> 选段
函数名以_slow结尾是为了强调缓存查找和路由表找到在速度上的差异,这两种查找途径也被称为快速路径和慢速路径。

   1:  int ip_route_input(struct sk_buff *skb, __be32 daddr, __be32 saddr,
   2:             u8 tos, struct net_device *dev)
   3:  {
   4:      struct rtable * rth;
   5:      unsigned    hash;
   6:      int iif = dev->ifindex;
   7:      struct net *net;
   8:   
   9:      net = dev_net(dev);
  10:   
  11:      if (!rt_caching(net))
  12:          goto skip_cache;
  13:   
  14:      tos &= IPTOS_RT_MASK;
  15:      hash = rt_hash(daddr, saddr, iif, rt_genid(net));
  16:   
  17:      rcu_read_lock();
  18:      for (rth = rcu_dereference(rt_hash_table[hash].chain); rth;
  19:           rth = rcu_dereference(rth->u.dst.rt_next)) {
  20:          if (((rth->fl.fl4_dst ^ daddr) |
  21:               (rth->fl.fl4_src ^ saddr) |
  22:               (rth->fl.iif ^ iif) |
  23:               rth->fl.oif |
  24:               (rth->fl.fl4_tos ^ tos)) == 0 &&
  25:              rth->fl.mark == skb->mark &&
  26:              net_eq(dev_net(rth->u.dst.dev), net) &&
  27:              !rt_is_expired(rth)) {
  28:              dst_use(&rth->u.dst, jiffies);
  29:              RT_CACHE_STAT_INC(in_hit);
  30:              rcu_read_unlock();
  31:              skb_dst_set(skb, &rth->u.dst);
  32:              return 0;
  33:          }
  34:          RT_CACHE_STAT_INC(in_hlist_search);
  35:      }
  36:      rcu_read_unlock();
  37:   
  38:  skip_cache:
  39:      /* Multicast recognition logic is moved from route cache to here.

> 待办事项
a: 逐字照录选段中从“函数名以_slow结尾是为了”起至“struct net_device *dev)”止的这一段。
b: 根据选段，缓存查找和路由表查找这两种查找途径又分别被称为什么？
下面各行与选段内容毫无关联。

> 记录
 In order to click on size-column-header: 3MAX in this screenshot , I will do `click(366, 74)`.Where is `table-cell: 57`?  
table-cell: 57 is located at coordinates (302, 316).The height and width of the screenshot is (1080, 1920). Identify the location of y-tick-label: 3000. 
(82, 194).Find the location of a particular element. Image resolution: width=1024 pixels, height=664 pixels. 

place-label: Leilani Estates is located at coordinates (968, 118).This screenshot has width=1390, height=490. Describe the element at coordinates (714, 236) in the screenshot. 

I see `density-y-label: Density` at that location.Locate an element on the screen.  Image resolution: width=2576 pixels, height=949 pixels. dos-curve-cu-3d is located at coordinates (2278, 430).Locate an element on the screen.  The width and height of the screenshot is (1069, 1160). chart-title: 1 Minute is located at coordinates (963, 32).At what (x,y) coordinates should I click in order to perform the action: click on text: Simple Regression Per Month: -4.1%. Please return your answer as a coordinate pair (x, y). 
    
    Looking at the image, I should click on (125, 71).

> 预期输出
a:
函数名以_slow结尾是为了强调缓存查找和路由表找到在速度上的差异,这两种查找途径也被称为快速路径和慢速路径。

   1:  int ip_route_input(struct sk_buff *skb, __be32 daddr, __be32 saddr,
   2:             u8 tos, struct net_device *dev)

b: 缓存查找被称为快速路径，路由表查找被称为慢速路径。